I'm a new hedgehog owner too. When i first got Pepper, she also bit me and locked her jaws. I had seen dogs do it, but never had a small animal try, so it shocked me. My first instinct was to apply *slight* pressure to the corners of her mouth, like you would with a dog that won't let go of a toy. It worked almost immediately, just keep in mind that hedgehogs are small, so be careful. After she bit me, I put her back in her cage, and I'm a lot more careful when she starts acting annoyed. We haven't had any problems since, so don't give up with yours.


----------



## Cimredopyh (Oct 13, 2008)

Ouch, boy do i know how that feels. My first hedgie was a biter his whole life and i had that happen quite a number of times before i learned to work around his taste for flesh. ( and no i don't know how to make them let go, he always let go.... eventually :lol: )

Keep in mind that putting them back into the cage immediately after getting bitten can actually have the adverse effect of encouraging them to bite you more. They are quite smart at getting what they want and immediately putting them back teaches them that they can get what they want by biting you when they feel like it. 
Of course that does not mean to force an annoyed/grumpy/tired hedgie to stay out for hours after they bite you :lol: but just to allow a few minutes to pass before putting them back.


----------



## xhozt (Aug 25, 2008)

one other thing that discourages them from biting :twisted: is if they do push the bitten part back at them . It makes it uncomfortable for them to keep it up and teaches them its not such a good idea ..


----------



## Nancy (Aug 22, 2008)

I have a few biters. Usually there is a reason they bite but figuring out that reason can be difficult. Do you feed him treats from your fingers? Often that can encourage biting as they begin to associate your fingers with food. Of course this doesn't happen with all, but I don't feed babies from my fingers and only some adults. 

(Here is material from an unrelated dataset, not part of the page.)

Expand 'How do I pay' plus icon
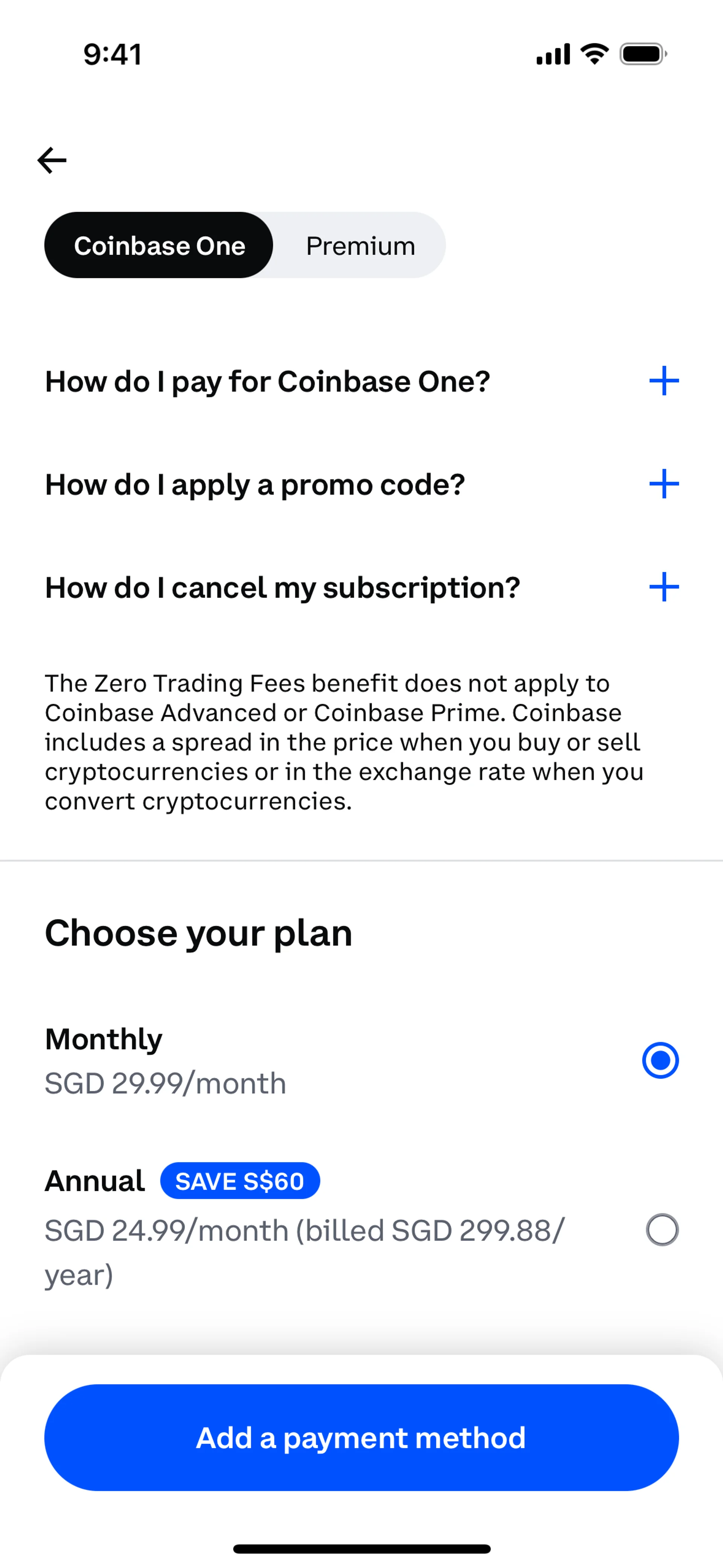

Some hedgehogs are very oral and love to chew on fabric. The armpit area and neck of your t-shirt is especially interesting. If your hedgehog likes to chew, just make sure the clothing is loose so he can't accidentally grab skin too. 

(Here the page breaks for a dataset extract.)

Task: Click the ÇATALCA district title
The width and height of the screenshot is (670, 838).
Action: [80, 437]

Having one bite and hold on is painful but I've found the best thing to do is nothing but sit still and talk quietly. Any movement can make some of them latch on harder or grind teeth to get a better grip. You also want to avoid him rolling into a ball while your finger is still in his mouth, talk about double the pain. :lol: 

Try to avoid the bite by keeping exposed skin out of mouth range. When Quillson was going through his foot and almost daily foot baths issues, he would bite me daily but he was a sneaky one and learned to wait until I let my guard down. :lol: 

The best advice I can give it to try and minimize the risk of him biting.


----------



## Juicebox (Mar 22, 2009)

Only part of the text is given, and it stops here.